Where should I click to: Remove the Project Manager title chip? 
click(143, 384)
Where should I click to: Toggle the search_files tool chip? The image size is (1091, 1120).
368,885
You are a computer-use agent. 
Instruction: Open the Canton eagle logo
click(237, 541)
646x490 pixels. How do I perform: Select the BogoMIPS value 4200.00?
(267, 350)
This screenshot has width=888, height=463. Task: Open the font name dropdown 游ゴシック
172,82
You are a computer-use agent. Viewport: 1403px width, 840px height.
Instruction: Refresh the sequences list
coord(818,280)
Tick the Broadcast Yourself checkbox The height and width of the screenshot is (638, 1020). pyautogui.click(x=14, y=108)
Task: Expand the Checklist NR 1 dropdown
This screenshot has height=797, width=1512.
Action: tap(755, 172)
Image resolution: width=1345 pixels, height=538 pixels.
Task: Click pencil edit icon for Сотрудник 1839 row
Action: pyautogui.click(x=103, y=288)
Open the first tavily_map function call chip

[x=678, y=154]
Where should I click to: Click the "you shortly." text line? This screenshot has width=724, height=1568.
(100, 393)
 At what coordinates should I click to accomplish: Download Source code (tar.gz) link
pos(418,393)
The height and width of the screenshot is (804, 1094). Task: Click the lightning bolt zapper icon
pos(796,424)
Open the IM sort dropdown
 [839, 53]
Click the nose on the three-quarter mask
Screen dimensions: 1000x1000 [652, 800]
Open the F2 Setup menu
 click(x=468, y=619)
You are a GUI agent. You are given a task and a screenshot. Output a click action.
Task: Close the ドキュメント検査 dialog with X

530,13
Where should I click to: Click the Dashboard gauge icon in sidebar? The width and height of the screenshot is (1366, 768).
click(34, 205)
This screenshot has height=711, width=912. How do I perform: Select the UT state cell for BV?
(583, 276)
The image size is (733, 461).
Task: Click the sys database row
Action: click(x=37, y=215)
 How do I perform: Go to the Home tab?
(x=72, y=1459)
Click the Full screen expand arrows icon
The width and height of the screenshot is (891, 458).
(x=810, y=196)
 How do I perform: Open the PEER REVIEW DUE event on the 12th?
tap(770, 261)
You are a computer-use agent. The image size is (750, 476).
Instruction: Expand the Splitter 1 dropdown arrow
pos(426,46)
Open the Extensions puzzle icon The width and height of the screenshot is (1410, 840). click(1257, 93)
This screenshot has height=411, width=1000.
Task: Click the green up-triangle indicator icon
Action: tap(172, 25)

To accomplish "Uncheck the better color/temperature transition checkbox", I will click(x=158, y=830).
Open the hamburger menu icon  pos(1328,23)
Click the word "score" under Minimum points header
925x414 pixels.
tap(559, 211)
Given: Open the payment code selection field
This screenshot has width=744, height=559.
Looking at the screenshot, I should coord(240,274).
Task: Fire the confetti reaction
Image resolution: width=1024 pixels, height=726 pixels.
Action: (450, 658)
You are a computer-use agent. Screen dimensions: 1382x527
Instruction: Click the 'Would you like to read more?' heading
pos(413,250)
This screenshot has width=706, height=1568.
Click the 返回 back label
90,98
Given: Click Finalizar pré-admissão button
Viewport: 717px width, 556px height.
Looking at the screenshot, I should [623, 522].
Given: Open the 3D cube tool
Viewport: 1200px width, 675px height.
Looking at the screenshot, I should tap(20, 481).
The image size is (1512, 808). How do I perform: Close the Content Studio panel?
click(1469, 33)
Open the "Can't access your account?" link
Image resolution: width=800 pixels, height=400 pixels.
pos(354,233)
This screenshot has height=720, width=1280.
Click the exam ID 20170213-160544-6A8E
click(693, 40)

# # # # # # #

Return the whole listing, keeping every line exactly as it is.

Where should I click to: Remove the Project Manager title chip? 
click(143, 384)
Where should I click to: Toggle the search_files tool chip? The image size is (1091, 1120).
368,885
You are a computer-use agent. 
Instruction: Open the Canton eagle logo
click(237, 541)
646x490 pixels. How do I perform: Select the BogoMIPS value 4200.00?
(267, 350)
This screenshot has width=888, height=463. Task: Open the font name dropdown 游ゴシック
172,82
You are a computer-use agent. Viewport: 1403px width, 840px height.
Instruction: Refresh the sequences list
coord(818,280)
Tick the Broadcast Yourself checkbox The height and width of the screenshot is (638, 1020). pyautogui.click(x=14, y=108)
Task: Expand the Checklist NR 1 dropdown
This screenshot has height=797, width=1512.
Action: tap(755, 172)
Image resolution: width=1345 pixels, height=538 pixels.
Task: Click pencil edit icon for Сотрудник 1839 row
Action: pyautogui.click(x=103, y=288)
Open the first tavily_map function call chip

[x=678, y=154]
Where should I click to: Click the "you shortly." text line? This screenshot has width=724, height=1568.
(100, 393)
 At what coordinates should I click to accomplish: Download Source code (tar.gz) link
pos(418,393)
The height and width of the screenshot is (804, 1094). Task: Click the lightning bolt zapper icon
pos(796,424)
Open the IM sort dropdown
 [839, 53]
Click the nose on the three-quarter mask
Screen dimensions: 1000x1000 [652, 800]
Open the F2 Setup menu
 click(x=468, y=619)
You are a GUI agent. You are given a task and a screenshot. Output a click action.
Task: Close the ドキュメント検査 dialog with X

530,13
Where should I click to: Click the Dashboard gauge icon in sidebar? The width and height of the screenshot is (1366, 768).
click(34, 205)
This screenshot has height=711, width=912. How do I perform: Select the UT state cell for BV?
(583, 276)
The image size is (733, 461).
Task: Click the sys database row
Action: click(x=37, y=215)
 How do I perform: Go to the Home tab?
(x=72, y=1459)
Click the Full screen expand arrows icon
The width and height of the screenshot is (891, 458).
(x=810, y=196)
 How do I perform: Open the PEER REVIEW DUE event on the 12th?
tap(770, 261)
You are a computer-use agent. The image size is (750, 476).
Instruction: Expand the Splitter 1 dropdown arrow
pos(426,46)
Open the Extensions puzzle icon The width and height of the screenshot is (1410, 840). click(1257, 93)
This screenshot has height=411, width=1000.
Task: Click the green up-triangle indicator icon
Action: tap(172, 25)

To accomplish "Uncheck the better color/temperature transition checkbox", I will click(x=158, y=830).
Open the hamburger menu icon  pos(1328,23)
Click the word "score" under Minimum points header
925x414 pixels.
tap(559, 211)
Given: Open the payment code selection field
This screenshot has width=744, height=559.
Looking at the screenshot, I should coord(240,274).
Task: Fire the confetti reaction
Image resolution: width=1024 pixels, height=726 pixels.
Action: (450, 658)
You are a computer-use agent. Screen dimensions: 1382x527
Instruction: Click the 'Would you like to read more?' heading
pos(413,250)
This screenshot has width=706, height=1568.
Click the 返回 back label
90,98
Given: Click Finalizar pré-admissão button
Viewport: 717px width, 556px height.
Looking at the screenshot, I should [623, 522].
Given: Open the 3D cube tool
Viewport: 1200px width, 675px height.
Looking at the screenshot, I should tap(20, 481).
The image size is (1512, 808). How do I perform: Close the Content Studio panel?
click(1469, 33)
Open the "Can't access your account?" link
Image resolution: width=800 pixels, height=400 pixels.
pos(354,233)
This screenshot has height=720, width=1280.
Click the exam ID 20170213-160544-6A8E
click(693, 40)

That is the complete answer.